Policy & Regulation
Quest Survey Suggests Beliefs about STD Risk, Poor Physician-Patient Communication May Impede Screening in Young Women
16 April 2018 - - According to new research from Madison, New Jersey-based diagnostic information services provider Quest Diagnostics (NYSE: DGX), despite record high rates of new cases of sexually transmitted diseases (STDs), young women who are sexually active often don't talk to their clinicians about sex and STD risk, and many aren't being tested for infection or disease as Centers for Disease Control and Prevention (CDC) guidelines recommend, the company said.
The findings from a new survey suggest that lack of direct communication between clinicians and patients, as well as false beliefs about STD risk held by both groups, may contribute to STD prevalence.
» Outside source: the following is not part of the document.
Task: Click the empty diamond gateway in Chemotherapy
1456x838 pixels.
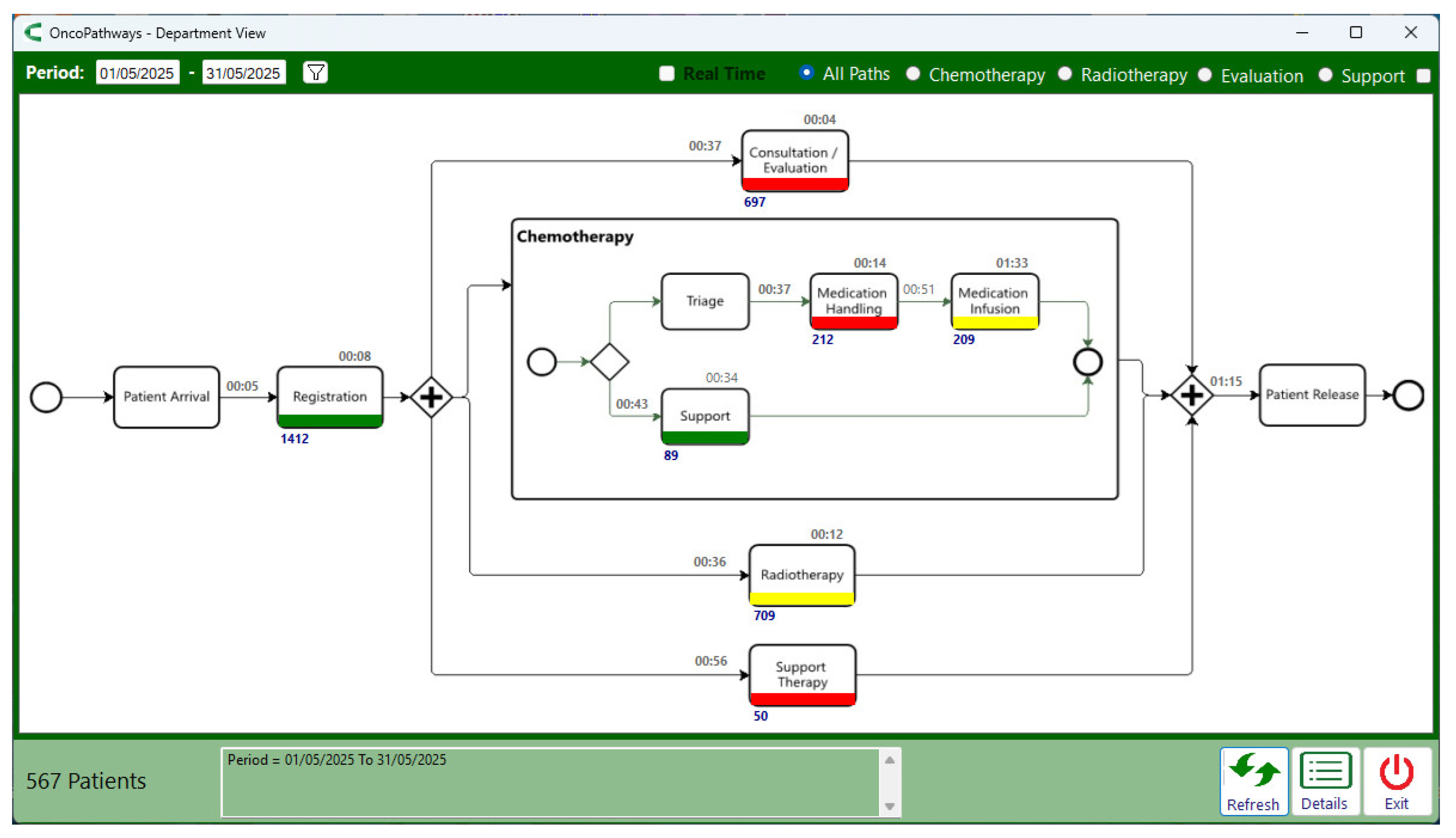Action: click(610, 361)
The survey examined the perceptions of 3,414 young women (15-24 years of age), 1,016 mothers of young women in this age group, and 312 primary care, OB/GYN, and other specialty physicians regarding sexual activity, sexual health, and knowledge of and screening for STDs, also known as sexually transmitted infections (STIs).
Key findings from the survey reveal that young women may not understand their STD risk. Young sexually active women cite "not feeling at risk" and "being asymptomatic" as reasons for not testing, although STDs often lack symptoms.
Fifty-one percent of young women are uncomfortable talking to their clinician about sex and STDs, and 27% may fail to be truthful with their clinician about their sexual history. For the youngest sexually active women (15-17 years of age), 43% aren't always truthful.
Additionally, 49% of young women don't recall having a clinician ask about STD screening, and less than one in four sexually active women has asked their healthcare professional for an STD test. Based on the comparison of responses of sexually active women 15-17 between 2015 and 2017, STD testing by clinicians for chlamydia and gonorrhea has decreased by 9% and 11%, respectively.
The survey also found gaps in care by some physicians, with one in four primary care physicians agreeing with the statement, "I am very uncomfortable discussing STI risk with my female patients," and 27% reporting that they could accurately diagnose STD patients "based on their symptoms," even though CDC notes, "STDs do not always cause symptoms, so it is possible to have an infection and not know it."
Additionally, one in four physicians will disregard screening guidelines if a patient is asymptomatic.
Quest provides diagnostic services to one in three American adults each year, with broad national access for patients through its 2,200 patient service centers, and relationship with half of all physicians and hospitals.